#### PROMPT:
In the entries below, rewrite the lines from the one containing "The height and" through the end of the entries, replacing "thumbnail" with "image" and leaving everything else unchanged. Leave the pictures out.

#### Entries for locating text and elements:
==*==

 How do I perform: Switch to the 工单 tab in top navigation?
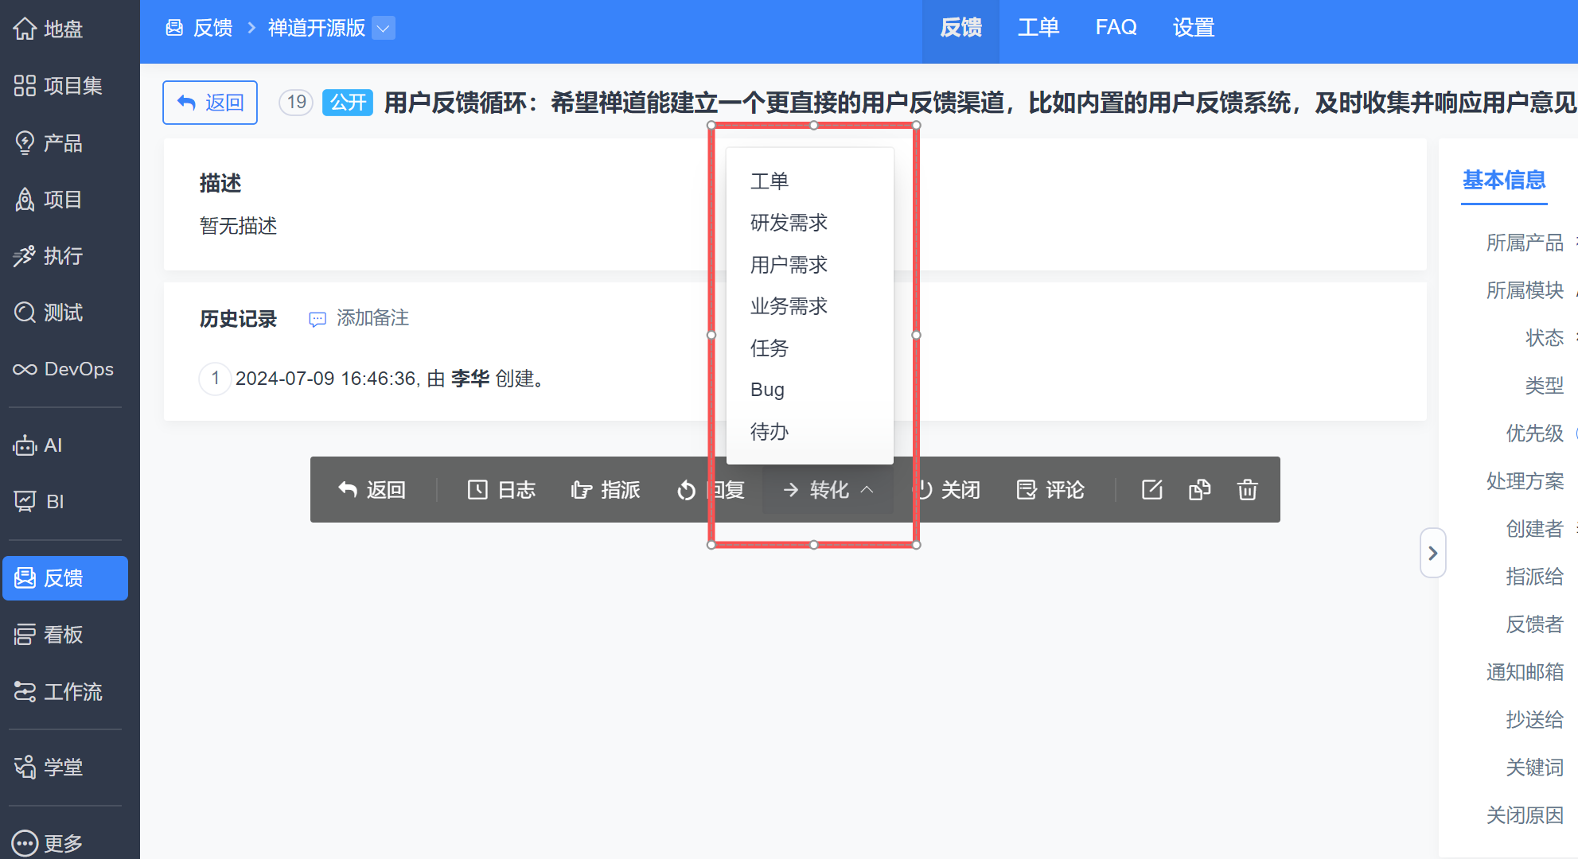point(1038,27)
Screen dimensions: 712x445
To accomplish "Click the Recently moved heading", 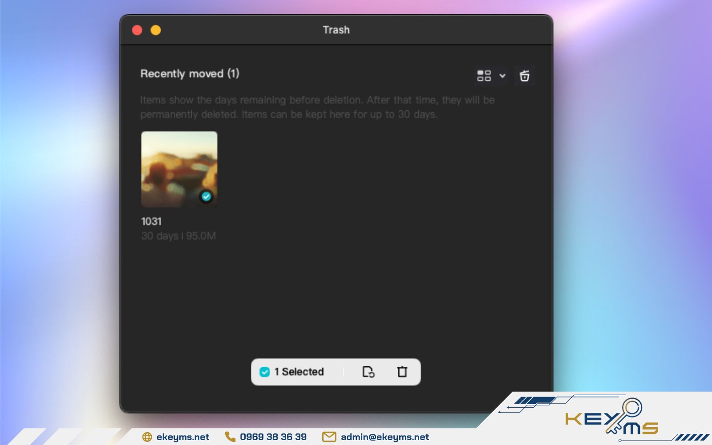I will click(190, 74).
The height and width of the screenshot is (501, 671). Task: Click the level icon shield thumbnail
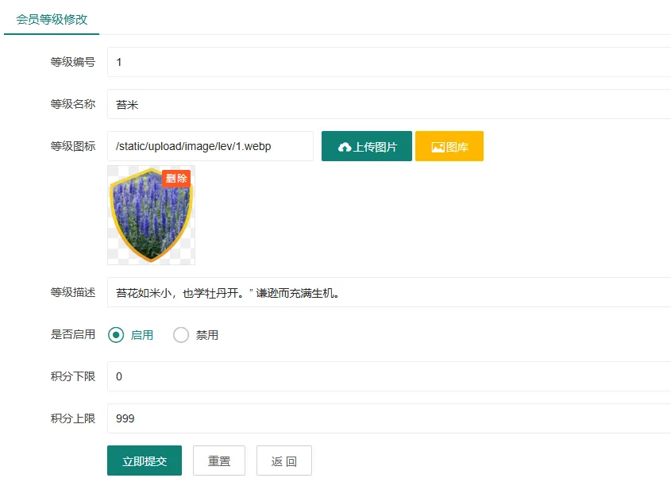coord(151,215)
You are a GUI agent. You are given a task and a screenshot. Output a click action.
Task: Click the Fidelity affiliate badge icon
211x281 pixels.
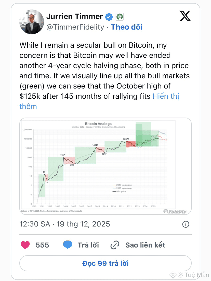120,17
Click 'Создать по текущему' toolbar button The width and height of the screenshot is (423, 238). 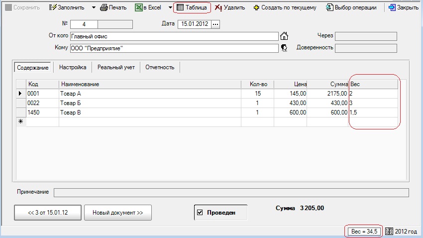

==*==

#### RESPONSE TO THE TASK:
The height and width of the screenshot is (501, 671). Task: Click the level icon shield image
coord(151,215)
You are a GUI agent. You are given a task and a screenshot. Output a click action.
Task: Click the Fidelity affiliate badge icon
211x281 pixels.
120,17
Click 'Создать по текущему' toolbar button The width and height of the screenshot is (423, 238). 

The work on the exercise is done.